**Your objective**: Report each line of the records where "computer" occurs.

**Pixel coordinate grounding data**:
━━━━
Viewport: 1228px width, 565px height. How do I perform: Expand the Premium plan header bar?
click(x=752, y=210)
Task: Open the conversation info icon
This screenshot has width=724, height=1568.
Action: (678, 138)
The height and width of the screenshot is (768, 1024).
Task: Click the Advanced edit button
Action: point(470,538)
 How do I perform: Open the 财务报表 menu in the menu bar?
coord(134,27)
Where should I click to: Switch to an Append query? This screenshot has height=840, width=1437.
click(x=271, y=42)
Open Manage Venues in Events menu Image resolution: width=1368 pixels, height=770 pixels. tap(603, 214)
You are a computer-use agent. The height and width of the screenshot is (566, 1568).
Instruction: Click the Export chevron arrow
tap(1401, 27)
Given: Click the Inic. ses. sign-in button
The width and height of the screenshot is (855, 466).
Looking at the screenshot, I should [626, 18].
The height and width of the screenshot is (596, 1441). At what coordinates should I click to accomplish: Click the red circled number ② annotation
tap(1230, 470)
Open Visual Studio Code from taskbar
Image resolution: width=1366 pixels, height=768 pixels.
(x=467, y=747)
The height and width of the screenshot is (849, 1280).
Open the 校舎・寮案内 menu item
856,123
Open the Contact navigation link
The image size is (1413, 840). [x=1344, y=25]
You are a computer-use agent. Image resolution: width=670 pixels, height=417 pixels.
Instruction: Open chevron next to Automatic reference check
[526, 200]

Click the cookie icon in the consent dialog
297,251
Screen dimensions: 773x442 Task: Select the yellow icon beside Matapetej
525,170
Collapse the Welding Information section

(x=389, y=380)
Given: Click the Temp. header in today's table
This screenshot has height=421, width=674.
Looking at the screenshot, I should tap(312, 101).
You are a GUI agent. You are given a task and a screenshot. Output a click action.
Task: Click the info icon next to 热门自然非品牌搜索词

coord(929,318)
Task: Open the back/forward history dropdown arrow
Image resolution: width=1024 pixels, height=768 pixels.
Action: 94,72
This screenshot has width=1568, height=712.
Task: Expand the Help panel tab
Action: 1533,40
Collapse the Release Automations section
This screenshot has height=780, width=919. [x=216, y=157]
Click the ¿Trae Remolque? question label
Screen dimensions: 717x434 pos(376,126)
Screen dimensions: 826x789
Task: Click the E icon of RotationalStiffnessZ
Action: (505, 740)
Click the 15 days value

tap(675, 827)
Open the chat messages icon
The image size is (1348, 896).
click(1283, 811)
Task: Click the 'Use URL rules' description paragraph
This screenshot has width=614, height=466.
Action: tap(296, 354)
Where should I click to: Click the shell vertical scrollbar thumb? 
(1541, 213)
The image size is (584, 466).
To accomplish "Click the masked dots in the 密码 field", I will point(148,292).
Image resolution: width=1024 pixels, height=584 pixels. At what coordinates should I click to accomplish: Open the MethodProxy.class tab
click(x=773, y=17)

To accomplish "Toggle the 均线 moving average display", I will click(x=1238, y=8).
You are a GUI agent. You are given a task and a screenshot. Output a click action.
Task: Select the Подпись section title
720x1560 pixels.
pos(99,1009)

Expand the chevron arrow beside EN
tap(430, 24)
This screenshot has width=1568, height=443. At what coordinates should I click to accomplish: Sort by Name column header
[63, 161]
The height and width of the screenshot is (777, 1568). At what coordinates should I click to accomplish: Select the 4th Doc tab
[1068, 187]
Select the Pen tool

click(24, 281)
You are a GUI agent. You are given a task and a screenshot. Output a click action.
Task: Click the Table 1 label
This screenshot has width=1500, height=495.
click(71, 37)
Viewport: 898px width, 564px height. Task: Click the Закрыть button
━━━━
**Task output**:
You are a computer-use agent. The height and width of the screenshot is (566, 1568).
You are a computer-use agent. Image resolution: width=670 pixels, height=417 pixels.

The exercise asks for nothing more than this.